MycoClean Mycoplasma Removal Kit occurrence of severe complications (Grade 3–4) in the HDR group (30% LDR vs. 6% HDR p = 0.06). Laskar et al. (44) retrospectively reviewed their pediatric data for patients who underwent WLE with BT with or without EBRT. Both LDR and HDR were in their cohort. Of 50 patients, 30 had BT alone (LDR or HDR). They concluded that LC related to size of tumor and grade (better control for tumors <5 cm and low-grade tumors). LC for BT and EBRT was comparable to BT alone (78% vs. 84%, p = 0.89), and there was no difference in LC between LDR and HDR either as monotherapy or in combination with EBRT (77% vs. 92%, p = 0.32; 67% vs. 100%, p = 0.17). We concluded, therefore, that HDR is also a valid approach to source loading for STS. The radiobiology of large fraction sizes and the potential for creative combinations of HDR BT with systemic therapy is yet to be explored. HDR has some functional and radiation safety advantages for pediatric patients. There are a limited number of reports on the use of PDR BT in STS [28], [51] and [52].

Curves in Fig  2 show the behavior of the most thermal resistant

Curves in Fig. 2 show the behavior of the most thermal resistant between the curves from duplicate trials for each concentration. Table 3 summarizes the mean value and ABT-199 solubility dmso standard deviation of fitted parameter values, such β and α, and the t6D, at 100 °C and different EO concentrations (stage I). For the thermochemical resistance at 300 and 350 μg/g, the mean value of t6D was the same, these concentrations reduced the t6D in around 1.0 min from the thermal resistance without EO. The concentration of 400 μg/g resulted in a reduction of approximately 1.4 min and the concentration of 500 μg/g in 1.9 min in the t6D from the thermal resistance without EO. However, the

concentration of 400 μg/g was chosen to continue the experiment with different

temperatures since the organoleptic impact in a food product can be lower than at 500 μg/g. Subsequently, the thermochemical resistances were carried out with the fixed EO concentration of 400 μg/g and different temperatures. For the thermochemical resistance at 400 μg/g, the parameter mean values of β and α, and the mean value of t6D, with their respective standard deviation, are shown in Table 3 (stage II). As can been seen in Table 3, the values of parameter α for the thermochemical resistance at 400 μg/g of oregano EO do not depend on temperature since these values did not differ significantly Epigenetic pathway inhibitor with increasing temperature. Therefore, the Weibull model with a fixed α was fitted to the thermochemical experimental data. Some studies had already worked with the Weibull model with a fixed α ( Periago et al., 2004 and van Boekel, 2002) new achieving good results.

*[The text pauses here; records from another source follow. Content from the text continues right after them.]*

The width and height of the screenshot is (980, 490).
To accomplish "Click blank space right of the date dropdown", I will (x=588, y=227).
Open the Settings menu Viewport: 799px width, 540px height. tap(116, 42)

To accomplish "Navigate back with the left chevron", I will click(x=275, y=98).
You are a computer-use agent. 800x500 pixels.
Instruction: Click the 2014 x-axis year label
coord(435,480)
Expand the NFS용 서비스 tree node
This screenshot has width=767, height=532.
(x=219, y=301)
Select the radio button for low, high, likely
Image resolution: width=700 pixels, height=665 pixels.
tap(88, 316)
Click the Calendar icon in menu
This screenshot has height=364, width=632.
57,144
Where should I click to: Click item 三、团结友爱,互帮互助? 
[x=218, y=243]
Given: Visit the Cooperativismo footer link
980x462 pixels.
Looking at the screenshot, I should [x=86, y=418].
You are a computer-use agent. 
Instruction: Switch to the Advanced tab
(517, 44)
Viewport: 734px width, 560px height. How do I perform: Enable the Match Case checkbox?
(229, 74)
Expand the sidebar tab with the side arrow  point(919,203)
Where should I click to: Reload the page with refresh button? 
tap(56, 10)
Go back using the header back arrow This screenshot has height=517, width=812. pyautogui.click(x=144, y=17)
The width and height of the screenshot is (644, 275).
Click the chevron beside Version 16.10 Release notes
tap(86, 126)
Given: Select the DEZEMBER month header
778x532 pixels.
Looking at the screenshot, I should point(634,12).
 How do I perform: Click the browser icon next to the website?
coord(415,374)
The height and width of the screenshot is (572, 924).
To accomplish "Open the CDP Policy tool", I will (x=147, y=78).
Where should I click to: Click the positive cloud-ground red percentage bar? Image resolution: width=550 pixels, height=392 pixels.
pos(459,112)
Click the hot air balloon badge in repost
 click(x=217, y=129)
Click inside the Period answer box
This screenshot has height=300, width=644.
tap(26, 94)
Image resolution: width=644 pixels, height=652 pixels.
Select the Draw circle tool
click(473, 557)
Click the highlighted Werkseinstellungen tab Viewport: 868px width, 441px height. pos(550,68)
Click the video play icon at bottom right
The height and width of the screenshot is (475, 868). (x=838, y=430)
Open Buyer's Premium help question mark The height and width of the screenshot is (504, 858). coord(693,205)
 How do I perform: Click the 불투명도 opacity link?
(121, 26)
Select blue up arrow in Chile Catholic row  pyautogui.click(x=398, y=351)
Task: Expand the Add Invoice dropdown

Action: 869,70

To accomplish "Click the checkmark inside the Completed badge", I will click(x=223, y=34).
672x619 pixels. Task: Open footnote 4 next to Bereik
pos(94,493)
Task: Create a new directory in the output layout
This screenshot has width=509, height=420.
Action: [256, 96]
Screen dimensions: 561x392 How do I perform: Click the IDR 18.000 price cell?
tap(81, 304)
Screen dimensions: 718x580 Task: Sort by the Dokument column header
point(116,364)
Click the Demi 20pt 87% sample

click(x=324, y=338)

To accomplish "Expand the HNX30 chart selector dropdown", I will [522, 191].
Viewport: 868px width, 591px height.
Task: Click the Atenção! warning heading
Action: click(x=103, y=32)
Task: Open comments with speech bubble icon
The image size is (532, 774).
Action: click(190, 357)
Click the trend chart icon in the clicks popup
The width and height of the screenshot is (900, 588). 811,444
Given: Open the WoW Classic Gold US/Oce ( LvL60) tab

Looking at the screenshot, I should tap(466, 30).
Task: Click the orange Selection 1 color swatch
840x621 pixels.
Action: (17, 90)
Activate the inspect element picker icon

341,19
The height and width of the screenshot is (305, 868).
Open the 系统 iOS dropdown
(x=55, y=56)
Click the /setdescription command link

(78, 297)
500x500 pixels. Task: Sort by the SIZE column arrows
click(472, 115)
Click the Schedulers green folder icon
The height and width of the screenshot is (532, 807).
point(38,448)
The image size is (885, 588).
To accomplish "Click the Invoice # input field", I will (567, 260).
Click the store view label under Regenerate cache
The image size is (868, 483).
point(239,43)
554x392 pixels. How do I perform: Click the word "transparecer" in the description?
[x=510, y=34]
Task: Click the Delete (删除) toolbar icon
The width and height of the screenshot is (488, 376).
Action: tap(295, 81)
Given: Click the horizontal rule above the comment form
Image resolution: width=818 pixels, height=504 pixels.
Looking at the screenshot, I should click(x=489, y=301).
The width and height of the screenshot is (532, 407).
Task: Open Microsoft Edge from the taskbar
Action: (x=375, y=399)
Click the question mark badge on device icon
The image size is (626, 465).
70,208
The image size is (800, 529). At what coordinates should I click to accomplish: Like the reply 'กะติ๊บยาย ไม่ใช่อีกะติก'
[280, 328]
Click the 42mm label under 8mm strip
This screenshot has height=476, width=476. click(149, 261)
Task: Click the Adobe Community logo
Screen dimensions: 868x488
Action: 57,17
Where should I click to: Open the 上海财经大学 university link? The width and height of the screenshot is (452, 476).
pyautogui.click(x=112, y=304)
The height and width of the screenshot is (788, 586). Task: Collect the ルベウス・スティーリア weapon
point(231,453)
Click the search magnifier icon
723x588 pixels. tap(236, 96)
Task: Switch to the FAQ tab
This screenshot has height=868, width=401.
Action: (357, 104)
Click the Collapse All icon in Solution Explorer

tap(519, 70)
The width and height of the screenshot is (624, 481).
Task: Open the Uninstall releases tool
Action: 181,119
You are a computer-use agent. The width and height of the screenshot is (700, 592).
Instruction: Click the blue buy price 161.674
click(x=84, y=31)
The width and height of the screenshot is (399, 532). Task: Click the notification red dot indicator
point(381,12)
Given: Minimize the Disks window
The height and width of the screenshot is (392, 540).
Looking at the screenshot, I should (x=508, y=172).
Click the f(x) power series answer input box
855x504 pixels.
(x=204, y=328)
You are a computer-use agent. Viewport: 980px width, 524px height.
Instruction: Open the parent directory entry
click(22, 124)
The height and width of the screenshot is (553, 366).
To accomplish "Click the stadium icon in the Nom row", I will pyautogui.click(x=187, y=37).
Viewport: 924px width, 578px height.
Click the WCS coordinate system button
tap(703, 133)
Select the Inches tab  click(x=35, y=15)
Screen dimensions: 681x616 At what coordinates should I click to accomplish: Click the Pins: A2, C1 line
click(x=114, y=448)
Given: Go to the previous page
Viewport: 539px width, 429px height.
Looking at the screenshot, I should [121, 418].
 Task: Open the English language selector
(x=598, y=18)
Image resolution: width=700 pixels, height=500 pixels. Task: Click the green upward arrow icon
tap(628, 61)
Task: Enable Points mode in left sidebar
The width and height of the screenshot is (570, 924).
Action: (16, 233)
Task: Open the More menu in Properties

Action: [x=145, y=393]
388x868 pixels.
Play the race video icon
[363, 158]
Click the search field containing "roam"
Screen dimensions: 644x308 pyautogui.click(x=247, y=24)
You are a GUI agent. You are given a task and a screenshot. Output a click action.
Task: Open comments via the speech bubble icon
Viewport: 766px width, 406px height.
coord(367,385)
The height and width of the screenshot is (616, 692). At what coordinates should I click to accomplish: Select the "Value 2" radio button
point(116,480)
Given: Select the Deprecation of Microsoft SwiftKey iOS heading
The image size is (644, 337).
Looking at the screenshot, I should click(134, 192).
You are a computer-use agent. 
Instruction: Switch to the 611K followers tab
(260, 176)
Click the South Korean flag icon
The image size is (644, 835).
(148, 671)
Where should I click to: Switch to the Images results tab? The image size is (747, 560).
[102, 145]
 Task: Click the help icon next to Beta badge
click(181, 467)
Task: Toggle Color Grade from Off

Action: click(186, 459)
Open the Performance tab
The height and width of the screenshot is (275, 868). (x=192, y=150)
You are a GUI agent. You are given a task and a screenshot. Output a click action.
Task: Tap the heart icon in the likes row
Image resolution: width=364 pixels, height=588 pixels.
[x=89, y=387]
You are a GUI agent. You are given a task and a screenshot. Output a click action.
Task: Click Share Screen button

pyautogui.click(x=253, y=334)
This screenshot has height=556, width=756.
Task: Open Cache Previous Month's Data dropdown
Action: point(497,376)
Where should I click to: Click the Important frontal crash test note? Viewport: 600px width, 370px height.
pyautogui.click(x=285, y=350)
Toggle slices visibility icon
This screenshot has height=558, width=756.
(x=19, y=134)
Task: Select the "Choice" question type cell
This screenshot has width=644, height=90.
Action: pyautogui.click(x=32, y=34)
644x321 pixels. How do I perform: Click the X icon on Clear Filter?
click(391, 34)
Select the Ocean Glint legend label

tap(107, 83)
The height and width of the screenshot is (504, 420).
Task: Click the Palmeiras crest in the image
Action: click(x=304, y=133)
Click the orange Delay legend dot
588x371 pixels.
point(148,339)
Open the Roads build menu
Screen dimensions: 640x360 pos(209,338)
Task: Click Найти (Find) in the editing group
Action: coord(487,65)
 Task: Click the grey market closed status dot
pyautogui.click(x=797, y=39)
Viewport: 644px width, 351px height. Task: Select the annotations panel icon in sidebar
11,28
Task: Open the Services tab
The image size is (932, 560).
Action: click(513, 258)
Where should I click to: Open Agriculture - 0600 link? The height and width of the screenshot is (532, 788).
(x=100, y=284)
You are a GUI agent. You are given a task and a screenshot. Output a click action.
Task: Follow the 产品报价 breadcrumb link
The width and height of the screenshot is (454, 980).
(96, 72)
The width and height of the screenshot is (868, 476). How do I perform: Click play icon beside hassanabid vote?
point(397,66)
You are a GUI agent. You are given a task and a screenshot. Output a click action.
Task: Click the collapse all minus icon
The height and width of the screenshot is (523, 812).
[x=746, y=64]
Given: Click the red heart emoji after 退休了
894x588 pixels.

The mean value of α for the thermochemical resistance with 400 μg/g of EO (stage II), equal to 2.65, was used to recalculate β and t6D. Fig. 3 exhibits the behavior of the most thermal resistant between the curves

from duplicate trials for each concentration generated through the Weibull model with parameter α fixed (2.65) with 400 μg/g of EO. The new mean values for parameter β and t6D, with their respective standard deviation, with constant α (2.65) and EO concentration (400 μg/g) are shown in Table 3 (stage III). Fig. 4 shows the dependence on temperature of the parameter β and the t6D for the Weibull model with fixed and varying α at 400 μg/g of oregano EO. Through Fig. 4, it can be observed that modeling with a fixed α did not significantly vary the values of β and t6D, similar to in the secondary model. Equations (5) and (6) show the secondary model for the temperature dependence of β and t6D with a fixed α, respectively. And Equations (7) and (8) present the secondary model for the temperature dependence of β and t6D with a varying α, respectively. The exponential equation (Equation (2)) showed a good fit to β and t6D, as can be seen in Fig. 4 and also through the R2 values. equation(5) β(T)=4.109exp(−0.21·T)R2=0.97 equation(6) t6D(T)=6·1010exp(−0.24·T)R2=0.97 equation(7) β(T)=2·109exp(−0.21·T)R2=0.